● Your instructions:
Everything from the first line of the data through the line with "You are a GUI" is to be echoed exactly, minus the pictures.

● Data provided:
___
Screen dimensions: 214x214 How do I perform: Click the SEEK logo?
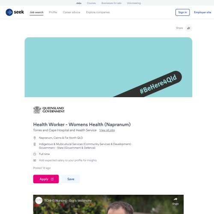[x=15, y=12]
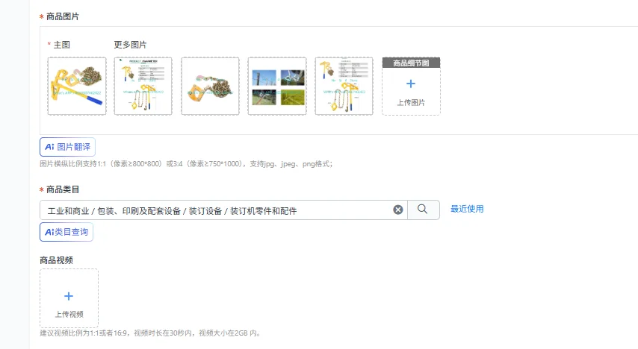Click the 上传视频 upload area label
The width and height of the screenshot is (638, 349).
pos(69,314)
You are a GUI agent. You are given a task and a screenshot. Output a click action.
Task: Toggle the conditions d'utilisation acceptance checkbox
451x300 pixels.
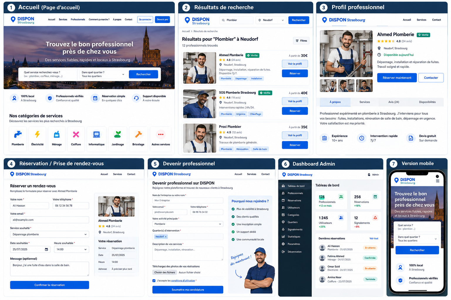(154, 281)

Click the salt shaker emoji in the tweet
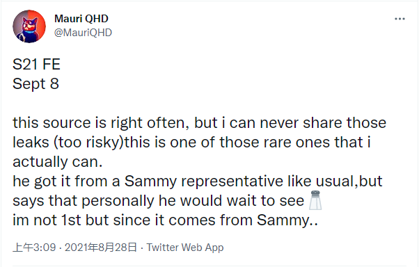[x=315, y=200]
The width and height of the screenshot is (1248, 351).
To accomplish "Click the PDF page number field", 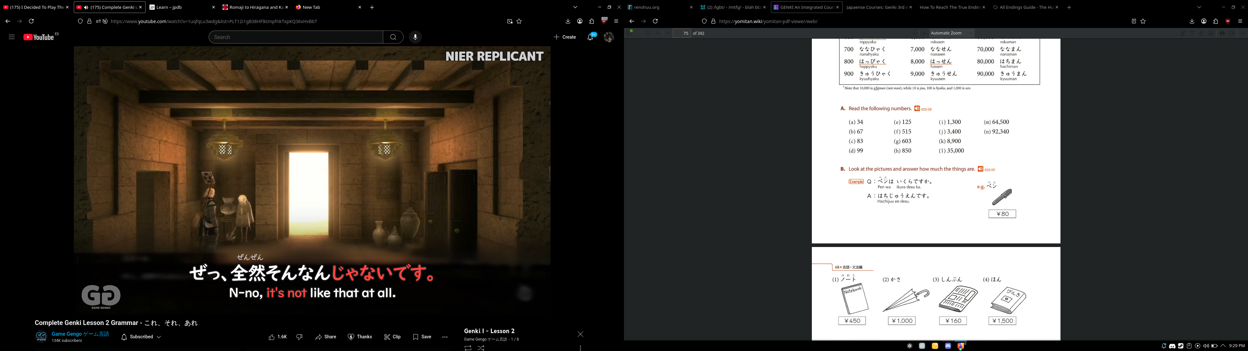I will pyautogui.click(x=682, y=33).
___
● Response box:
Screen dimensions: 214x214 How do I perform: Click the SEEK logo?
[x=15, y=12]
Click the 上传视频 upload area label
The width and height of the screenshot is (638, 349).
pos(69,314)
You are a GUI agent. You are given a task and a screenshot. Output a click action.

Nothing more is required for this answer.